Upon returning home Wolfe immediately began working on her first album, “The Grime and the Glow,” which she released in December of 2010. Since, then, Wolfe’s rise in popularity has been steady in her comparatively short music career.
Wolfe’s band has also had an influence on the style of “Abyss.” She began her career appearing on stage solo, but having a band gave her a new range of possibilities. “I want to maximize the fact that I have this great band,” Wolfe said. “I really want to write and play heavy songs, so I kind of ditched the more minimal songs I’ve been writing and started focusing on the heavier stuff, heavier guitars. Obviously, subject-wise it’s pretty heavy, too, so that kind of guided it. A lot of the initial inspiration for the new record being heavier was knowing that I was going to continue to tour, and I wanted to have songs that would translate well live. It can be enjoyable to do the acoustic stuff, too, but I’ve done an acoustic tour before. Last year, opening for the Eels, I had a really hard time with it.

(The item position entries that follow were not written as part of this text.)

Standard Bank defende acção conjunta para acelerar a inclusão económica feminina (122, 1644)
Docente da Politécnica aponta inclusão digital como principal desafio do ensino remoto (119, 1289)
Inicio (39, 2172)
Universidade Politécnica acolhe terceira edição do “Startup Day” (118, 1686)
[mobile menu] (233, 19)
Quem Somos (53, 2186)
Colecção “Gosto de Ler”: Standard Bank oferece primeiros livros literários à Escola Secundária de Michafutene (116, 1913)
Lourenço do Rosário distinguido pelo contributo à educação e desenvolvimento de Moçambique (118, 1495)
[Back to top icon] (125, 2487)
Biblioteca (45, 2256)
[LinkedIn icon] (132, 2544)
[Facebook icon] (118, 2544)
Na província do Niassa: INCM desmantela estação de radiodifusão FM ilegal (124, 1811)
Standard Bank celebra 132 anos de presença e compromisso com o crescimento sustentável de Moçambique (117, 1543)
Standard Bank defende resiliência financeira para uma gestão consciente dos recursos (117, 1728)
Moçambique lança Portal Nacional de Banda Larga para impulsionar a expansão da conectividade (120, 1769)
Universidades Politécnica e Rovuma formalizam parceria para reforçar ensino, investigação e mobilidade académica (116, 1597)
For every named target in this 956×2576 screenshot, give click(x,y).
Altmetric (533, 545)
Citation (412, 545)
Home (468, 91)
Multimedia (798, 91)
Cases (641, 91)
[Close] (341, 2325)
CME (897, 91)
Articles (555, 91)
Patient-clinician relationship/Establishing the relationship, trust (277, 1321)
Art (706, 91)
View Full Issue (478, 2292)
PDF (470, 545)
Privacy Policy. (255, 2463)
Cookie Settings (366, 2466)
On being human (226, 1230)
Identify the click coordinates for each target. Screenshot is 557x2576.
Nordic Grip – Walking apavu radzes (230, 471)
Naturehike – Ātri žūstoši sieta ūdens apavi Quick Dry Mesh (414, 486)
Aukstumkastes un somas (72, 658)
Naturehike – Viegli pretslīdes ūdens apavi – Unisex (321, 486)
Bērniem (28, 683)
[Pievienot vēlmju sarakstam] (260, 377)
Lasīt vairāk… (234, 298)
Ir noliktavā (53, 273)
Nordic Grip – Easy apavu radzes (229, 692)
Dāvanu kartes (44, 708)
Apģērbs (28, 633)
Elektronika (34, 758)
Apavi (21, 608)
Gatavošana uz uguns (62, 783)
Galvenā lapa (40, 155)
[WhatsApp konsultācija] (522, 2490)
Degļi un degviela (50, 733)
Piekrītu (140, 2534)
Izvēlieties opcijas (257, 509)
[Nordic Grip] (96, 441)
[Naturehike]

I didn’t feel like I was ready to be up there alone in that quiet state, so I started gearing towards the heavier stuff, mostly for the live set.”
The next night I attended Wolfe’s concert at the Music Hall of Williamsburg, and I got to see exactly what she was talking about. The live band gave new musical meaning to the album. Wolfe’s formidable vocal range, Ben Chisholm’s prolific guitar and keyboard skills, and the awe-inspiring percussion of Dylan Fujioka left the audience in thrall.
Another reason for having a band is that it takes attention off of Wolfe on stage. Even though she has gotten over her stage fright, Wolfe feels more comfortable sharing the stage, despite remaining its centerpiece. And while she likes touring, in the ideal world she would rather stay at home and make music.
“I really have to prepare myself to go on tour: mentally, physically, and emotionally,” Wolfe told me. “Even just packing, finding the right things because you can’t bring your whole life on tour, so you have to pair it down to a favorite group of outfits and things like that.”
“But then when I’m out on the road I’m kind of okay with it. The van becomes your home. The venues become your home. You just sort of roll with the punches and it starts to become a really cool routine. You get to go to a new city everyday and meet new people everyday. It’s mostly when we get tired that we don’t like touring. There are weeks where you don’t get any sleep and everyone starts to bare their teeth a little bit.”
Wolfe’s style is the direct extension of her music and her personality. She works closely with her stylist Jenni Hensler, who makes custom pieces for Wolfe, which she mixes with designer fashion. Unsurprisingly, she counts the cerebral, rock-n-roll influenced designers like Ann Demeulemeester, Rick Owens, A.F. Vandevorst, Yohji Yamamoto, and Martin Margiela among her favorites.
Her fascination with style partly came out of her initial stage fright and the desire to hide herself, to simultaneously be present and absent. “At first I was so nervous to even get on stage that my tactic to deal with it was to wear long, black dresses. I wore a lace black veil on stage for the first three years, because I really couldn’t handle the fact that I was up in front of everyone with all these eyes looking.”
She still picks clothes that make her feel protected. “When you’re a performer you really have to put yourself together and make yourself strong in order to go out there on stage and let yourself fall apart. Because if you’re uncomfortable in the first place, you are not going to have a good show, and you are not going to really let yourself go and give yourself to the audience. But if you feel protected by that Ann Demeulemeester jacket, you’re going to have a really good show.”